(Saved entries)
+ + +

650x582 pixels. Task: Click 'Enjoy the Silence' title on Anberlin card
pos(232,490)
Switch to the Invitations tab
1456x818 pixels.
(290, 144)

+ + +

» **DIRECTIONS**: The answer must restate all of the entries exactly.

» **TASK OUTPUT**:
650x582 pixels. Task: Click 'Enjoy the Silence' title on Anberlin card
pos(232,490)
Switch to the Invitations tab
1456x818 pixels.
(290, 144)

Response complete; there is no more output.